TGF-beta targets the Wnt pathway components, APC and beta-catenin, as Mv1Lu cells undergo cell cycle arrest.

摘要

The highly coordinated interaction of TGF-beta and Wnt signaling pathways is critical for normal development. However, the effects of TGF-beta on APC and beta-catenin, two key mediators of Wnt signaling in epithelial cells, have been largely unknown. We determined the effect of TGF-beta on APC and beta-catenin expression in Mv1Lu, a nontransformed epithelial cell line, in which TGF-beta signaling causes a G(1) cell cycle arrest. We found that TGF-beta rapidly reduced APC protein levels through a post-transcriptional mechanism. Further, TGF-beta increased beta-catenin mRNA and protein levels, and increased beta-catenin nuclear accumulation.
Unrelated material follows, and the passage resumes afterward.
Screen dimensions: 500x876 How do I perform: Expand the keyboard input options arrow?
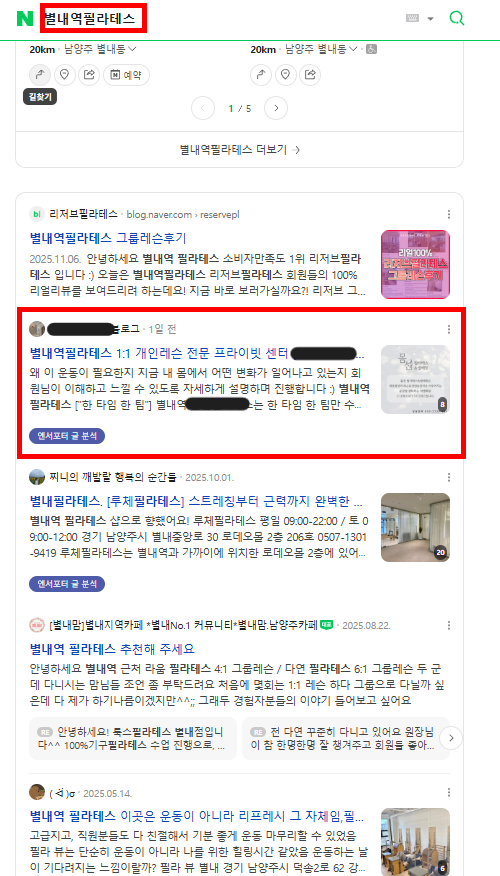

Finally, retrovirus-mediated overexpression of beta-catenin discernibly enhanced the ability of TGF-beta to induce a G(1) cell cycle arrest. This is the first report demonstrating that TGF-beta mimics the effect of Wnt signaling on beta-catenin in Mv1Lu cells, and that reduction of APC and nuclear accumulation of beta-catenin have cooperative effects on mechanisms that mediate TGF-beta-induced cell cycle arrest.